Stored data
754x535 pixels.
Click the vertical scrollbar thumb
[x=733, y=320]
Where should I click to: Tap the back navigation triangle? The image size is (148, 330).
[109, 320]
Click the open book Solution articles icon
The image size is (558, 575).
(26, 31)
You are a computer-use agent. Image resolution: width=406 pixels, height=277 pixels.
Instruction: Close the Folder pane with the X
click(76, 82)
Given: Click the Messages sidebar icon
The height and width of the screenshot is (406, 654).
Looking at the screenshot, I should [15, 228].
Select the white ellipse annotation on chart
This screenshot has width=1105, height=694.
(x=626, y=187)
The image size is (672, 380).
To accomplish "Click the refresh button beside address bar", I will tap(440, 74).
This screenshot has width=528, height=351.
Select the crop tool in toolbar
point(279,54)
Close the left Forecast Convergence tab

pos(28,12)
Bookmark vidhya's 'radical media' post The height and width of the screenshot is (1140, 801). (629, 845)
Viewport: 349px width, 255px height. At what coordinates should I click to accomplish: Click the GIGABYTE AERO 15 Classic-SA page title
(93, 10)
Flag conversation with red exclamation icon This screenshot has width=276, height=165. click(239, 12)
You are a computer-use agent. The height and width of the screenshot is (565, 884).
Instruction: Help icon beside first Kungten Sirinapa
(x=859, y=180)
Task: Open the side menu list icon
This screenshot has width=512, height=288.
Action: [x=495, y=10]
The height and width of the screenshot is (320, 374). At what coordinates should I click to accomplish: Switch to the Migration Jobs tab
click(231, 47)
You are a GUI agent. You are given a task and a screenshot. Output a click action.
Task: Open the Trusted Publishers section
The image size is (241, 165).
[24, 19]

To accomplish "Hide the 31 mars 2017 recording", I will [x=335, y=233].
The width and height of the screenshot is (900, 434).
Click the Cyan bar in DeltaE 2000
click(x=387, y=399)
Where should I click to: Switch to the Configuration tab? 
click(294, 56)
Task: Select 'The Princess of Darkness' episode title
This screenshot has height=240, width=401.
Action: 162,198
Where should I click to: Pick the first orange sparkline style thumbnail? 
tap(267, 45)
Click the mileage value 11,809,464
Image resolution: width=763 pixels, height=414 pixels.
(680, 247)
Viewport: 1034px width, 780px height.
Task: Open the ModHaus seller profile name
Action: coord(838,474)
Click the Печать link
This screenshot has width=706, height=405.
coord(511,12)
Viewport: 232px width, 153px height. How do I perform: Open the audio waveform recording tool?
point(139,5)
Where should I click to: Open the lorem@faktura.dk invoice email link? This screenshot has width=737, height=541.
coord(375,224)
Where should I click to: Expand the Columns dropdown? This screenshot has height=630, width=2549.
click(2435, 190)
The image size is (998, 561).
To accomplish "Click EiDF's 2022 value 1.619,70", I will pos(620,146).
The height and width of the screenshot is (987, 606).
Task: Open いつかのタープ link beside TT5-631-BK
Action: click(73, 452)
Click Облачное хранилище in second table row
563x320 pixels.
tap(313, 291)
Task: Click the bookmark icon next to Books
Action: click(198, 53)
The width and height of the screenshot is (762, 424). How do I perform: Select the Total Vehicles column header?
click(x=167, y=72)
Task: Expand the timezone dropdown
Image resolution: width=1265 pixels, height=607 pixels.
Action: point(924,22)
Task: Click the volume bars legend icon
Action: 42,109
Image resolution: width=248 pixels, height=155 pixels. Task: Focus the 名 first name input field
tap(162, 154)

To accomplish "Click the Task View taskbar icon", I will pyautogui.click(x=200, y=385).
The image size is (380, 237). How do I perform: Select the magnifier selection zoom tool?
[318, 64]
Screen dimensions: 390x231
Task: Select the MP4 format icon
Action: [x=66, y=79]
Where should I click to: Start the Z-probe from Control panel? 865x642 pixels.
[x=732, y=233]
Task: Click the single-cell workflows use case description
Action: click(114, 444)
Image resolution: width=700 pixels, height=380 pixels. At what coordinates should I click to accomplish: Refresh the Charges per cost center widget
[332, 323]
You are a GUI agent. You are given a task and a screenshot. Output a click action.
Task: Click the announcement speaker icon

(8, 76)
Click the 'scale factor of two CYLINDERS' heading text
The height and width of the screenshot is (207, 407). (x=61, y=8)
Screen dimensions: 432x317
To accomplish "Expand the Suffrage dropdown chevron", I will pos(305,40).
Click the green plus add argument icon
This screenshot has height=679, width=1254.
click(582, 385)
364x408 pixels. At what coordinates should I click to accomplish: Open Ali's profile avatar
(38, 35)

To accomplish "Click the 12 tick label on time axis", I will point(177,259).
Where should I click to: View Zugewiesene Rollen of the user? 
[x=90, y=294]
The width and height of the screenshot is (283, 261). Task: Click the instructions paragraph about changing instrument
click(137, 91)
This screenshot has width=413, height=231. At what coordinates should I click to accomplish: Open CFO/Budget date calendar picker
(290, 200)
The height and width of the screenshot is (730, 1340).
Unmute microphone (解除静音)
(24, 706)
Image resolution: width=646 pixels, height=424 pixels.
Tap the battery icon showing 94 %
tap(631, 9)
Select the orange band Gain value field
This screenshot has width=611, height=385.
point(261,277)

PROBLEM DESCRIPTION: In the records above, locate every line with the string "computer" and copy it.

FINISHED EXERCISE:
You are a computer-use agent. Image resolution: width=406 pixels, height=277 pixels.
You are a computer-use agent. The height and width of the screenshot is (565, 884).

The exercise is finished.